New Orleans is located in Southeastern Louisiana along the Mississippi River. The city is bordered by Lake Pontchartrain to the north and the Gulf of Mexico to the east and is coextensive with Orleans Parish. It is named after Philippe II, Duke of Orleans, Regent of France, and is one of the oldest cities in the United States. New Orleans is known for its multicultural heritage as well as its music and cuisine and is considered the birthplace of jazz. Its status as a world-famous tourist destination is due in part to its architecture, music, cuisine, its annual Mardi Gras, and other celebrations and festivals. It has been called the "most unique city in America."
La Nouvelle-Orléans (New Orleans) was founded in 1718 by the French Mississippi Company, under the direction of Jean-Baptiste Le Moyne de Bienville. In 1763, the French colony was ceded to the Spanish Empire and remained under Spanish control for 40 years. Most of the surviving architecture of the Vieux Carré (French Quarter) dates from this Spanish period. Louisiana reverted to French control in 1801, but Napoleon sold it to the United States in the Louisiana Purchase two years later. The city grew rapidly with influxes of Americans, French, and Creole French.

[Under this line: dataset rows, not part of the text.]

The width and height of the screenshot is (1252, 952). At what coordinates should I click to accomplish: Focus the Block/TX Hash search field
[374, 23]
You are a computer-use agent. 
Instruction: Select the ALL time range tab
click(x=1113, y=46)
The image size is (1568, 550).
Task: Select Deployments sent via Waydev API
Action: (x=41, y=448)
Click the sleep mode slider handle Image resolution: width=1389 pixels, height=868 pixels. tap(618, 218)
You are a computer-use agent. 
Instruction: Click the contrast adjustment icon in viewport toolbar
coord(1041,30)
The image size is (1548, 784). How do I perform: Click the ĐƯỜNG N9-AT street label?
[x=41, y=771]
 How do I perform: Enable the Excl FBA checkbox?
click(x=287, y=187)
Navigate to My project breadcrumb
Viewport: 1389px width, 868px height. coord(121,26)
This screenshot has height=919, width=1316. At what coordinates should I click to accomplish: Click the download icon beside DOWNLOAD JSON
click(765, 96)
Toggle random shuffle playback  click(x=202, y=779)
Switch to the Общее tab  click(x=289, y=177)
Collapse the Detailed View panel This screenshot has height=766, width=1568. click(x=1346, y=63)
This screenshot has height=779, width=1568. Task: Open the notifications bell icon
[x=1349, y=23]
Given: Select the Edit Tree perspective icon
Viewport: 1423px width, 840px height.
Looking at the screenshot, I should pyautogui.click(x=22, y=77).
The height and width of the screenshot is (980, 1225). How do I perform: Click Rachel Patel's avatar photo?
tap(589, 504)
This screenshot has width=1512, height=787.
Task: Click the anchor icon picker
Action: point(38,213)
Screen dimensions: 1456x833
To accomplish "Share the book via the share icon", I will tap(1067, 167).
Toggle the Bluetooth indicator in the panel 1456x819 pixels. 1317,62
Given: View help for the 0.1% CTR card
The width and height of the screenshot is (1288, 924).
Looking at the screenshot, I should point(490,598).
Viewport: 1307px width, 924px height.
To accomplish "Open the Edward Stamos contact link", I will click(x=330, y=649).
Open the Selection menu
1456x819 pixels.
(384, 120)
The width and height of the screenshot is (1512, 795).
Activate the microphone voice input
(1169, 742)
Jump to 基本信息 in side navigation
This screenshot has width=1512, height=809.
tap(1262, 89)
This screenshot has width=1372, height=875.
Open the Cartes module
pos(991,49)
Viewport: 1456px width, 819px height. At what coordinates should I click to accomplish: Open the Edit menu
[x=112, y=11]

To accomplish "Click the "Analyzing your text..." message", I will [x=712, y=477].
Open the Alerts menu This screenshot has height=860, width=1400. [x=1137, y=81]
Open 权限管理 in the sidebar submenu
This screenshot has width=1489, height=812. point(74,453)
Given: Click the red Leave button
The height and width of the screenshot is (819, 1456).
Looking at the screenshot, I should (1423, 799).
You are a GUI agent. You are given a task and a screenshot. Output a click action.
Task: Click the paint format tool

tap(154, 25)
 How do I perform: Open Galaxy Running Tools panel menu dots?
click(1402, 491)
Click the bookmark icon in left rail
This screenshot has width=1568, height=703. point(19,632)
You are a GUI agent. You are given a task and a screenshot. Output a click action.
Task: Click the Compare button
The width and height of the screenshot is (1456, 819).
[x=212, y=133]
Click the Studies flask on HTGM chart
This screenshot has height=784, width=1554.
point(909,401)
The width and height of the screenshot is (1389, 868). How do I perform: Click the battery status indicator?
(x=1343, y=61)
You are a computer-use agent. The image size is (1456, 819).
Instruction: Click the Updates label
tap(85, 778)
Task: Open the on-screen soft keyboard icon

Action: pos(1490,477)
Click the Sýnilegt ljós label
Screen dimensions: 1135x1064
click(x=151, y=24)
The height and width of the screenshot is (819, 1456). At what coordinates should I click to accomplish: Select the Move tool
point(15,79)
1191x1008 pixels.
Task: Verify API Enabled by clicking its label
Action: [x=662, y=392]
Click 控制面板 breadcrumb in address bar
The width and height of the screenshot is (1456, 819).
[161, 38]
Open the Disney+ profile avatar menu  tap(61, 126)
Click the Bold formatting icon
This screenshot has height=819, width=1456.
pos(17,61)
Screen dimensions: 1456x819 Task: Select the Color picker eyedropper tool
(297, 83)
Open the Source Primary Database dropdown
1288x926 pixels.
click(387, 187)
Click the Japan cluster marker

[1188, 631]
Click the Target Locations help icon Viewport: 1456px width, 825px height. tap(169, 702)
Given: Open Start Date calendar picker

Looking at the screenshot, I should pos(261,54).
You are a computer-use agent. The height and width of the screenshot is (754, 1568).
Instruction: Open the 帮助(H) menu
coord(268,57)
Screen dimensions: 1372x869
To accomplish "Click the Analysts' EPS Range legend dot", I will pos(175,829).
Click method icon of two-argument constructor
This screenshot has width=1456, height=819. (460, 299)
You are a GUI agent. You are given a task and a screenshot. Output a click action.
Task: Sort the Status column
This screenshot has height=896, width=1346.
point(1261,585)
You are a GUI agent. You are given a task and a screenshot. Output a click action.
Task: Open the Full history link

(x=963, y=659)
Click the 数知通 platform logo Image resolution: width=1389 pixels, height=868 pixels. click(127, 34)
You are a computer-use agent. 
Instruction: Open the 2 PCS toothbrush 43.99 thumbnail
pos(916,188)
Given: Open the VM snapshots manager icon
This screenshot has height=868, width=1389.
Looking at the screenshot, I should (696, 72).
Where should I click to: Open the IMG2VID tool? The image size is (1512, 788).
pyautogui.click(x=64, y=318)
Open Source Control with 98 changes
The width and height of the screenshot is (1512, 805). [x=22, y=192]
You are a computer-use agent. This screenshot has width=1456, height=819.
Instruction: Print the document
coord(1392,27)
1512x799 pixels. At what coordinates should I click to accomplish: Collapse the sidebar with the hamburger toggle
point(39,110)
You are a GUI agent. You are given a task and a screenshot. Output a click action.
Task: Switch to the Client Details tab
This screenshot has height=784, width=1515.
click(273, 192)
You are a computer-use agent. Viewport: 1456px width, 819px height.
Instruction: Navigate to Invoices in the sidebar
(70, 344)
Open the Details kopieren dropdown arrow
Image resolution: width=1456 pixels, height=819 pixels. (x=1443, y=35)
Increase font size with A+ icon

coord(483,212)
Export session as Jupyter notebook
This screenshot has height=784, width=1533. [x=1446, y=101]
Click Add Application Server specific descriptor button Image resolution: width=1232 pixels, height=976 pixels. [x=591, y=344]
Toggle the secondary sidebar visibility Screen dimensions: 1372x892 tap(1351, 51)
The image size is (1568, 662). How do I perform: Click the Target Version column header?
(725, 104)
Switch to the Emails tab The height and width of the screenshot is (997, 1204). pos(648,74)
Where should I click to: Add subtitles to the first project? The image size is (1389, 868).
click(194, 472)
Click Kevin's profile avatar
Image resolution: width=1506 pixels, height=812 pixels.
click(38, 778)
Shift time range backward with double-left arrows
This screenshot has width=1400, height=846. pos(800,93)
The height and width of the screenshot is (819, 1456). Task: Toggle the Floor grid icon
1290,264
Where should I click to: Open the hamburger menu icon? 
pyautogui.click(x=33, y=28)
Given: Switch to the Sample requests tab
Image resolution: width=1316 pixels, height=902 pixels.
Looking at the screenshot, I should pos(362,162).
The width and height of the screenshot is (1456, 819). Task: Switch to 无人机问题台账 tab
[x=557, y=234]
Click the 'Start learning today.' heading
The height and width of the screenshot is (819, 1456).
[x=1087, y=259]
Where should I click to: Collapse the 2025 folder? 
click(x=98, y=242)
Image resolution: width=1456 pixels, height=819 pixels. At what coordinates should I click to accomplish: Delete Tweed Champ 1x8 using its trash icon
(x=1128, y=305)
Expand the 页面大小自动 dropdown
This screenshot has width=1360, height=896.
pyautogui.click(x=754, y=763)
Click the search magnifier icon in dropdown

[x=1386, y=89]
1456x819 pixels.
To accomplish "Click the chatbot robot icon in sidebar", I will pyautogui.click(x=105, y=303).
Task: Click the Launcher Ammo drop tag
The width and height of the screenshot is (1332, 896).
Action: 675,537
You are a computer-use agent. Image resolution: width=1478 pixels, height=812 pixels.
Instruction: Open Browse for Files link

During the War of 1812, the British sent a force to conquer the city. The British were defeated by American forces led by Andrew Jackson in the Battle of New Orleans on January 8, 1815. As a principal port, New Orleans had a leading role in the slave trade, while at the same time having the most prosperous community of free persons of color in the South. The population of the city doubled in the 1830s, and, by 1840, New Orleans had become the wealthiest and third most populous city in the nation. The Union captured New Orleans early in the American Civil War. This action spared the city the destruction suffered by many other cities of the American South.
In the early 20th Century, New Orleans was a progressive major city whose most portentous development was a drainage plan devised by engineer and inventor A. Baldwin Wood. Urban development until then was largely limited to higher ground along natural river levees and bayous. Wood's pump system allowed the city to expand into low-lying areas.
Over the 20th century, rapid subsidence, both natural and human-induced, left these newly-populated areas several feet below sea level. New Orleans was vulnerable to flooding even before the age of negative elevation. In the late 20th century, however, scientists and New Orleans residents gradually became aware of the city's increased vulnerability. Hurrican Betsy in 1965 had killed dozens of residents even though the majority of the city remained dry. The rain-induced 1995 Flood demonstrated the weakness of the pumping system.
By the time Hurricane Katrina approached the city at the end of August 2005, most residents had evacuated. Storm surge pushed ashore by the hurricane caused the city to suffer the worst civil engineering disaster in American history. Floodwalls, called "levees," constructed by the U.S. Army Corps of Engineers failed and 80% of the city flooded. Tens of thousands of remaining residents were rescued by helicopter or otherwise made their way to shelters of last resort at the Louisiana Superdome or the Morial Convention Center. Over 1,500 people died. The city was declared off-limits to residents while clean-up efforts began.
The approach of Hurricane Rita in 2005 caused repopulation efforts to be postponed, and the Lower Ninth Ward was reflooded by Rita's storm surge. By October 1, 2005, parts of the city accounting for about one-third of the population of New Orleans had been reopened. Efforts continue to rebuild infrastructure, pick up hurricane-related debris, and restore a level of normality to the residents of New Orleans.
Daniel Victor Cazenave was born and grew up in St. Bernard Parish in New Orleans; he and Mary Eleanora Pyzik returned to raise their family there after they married.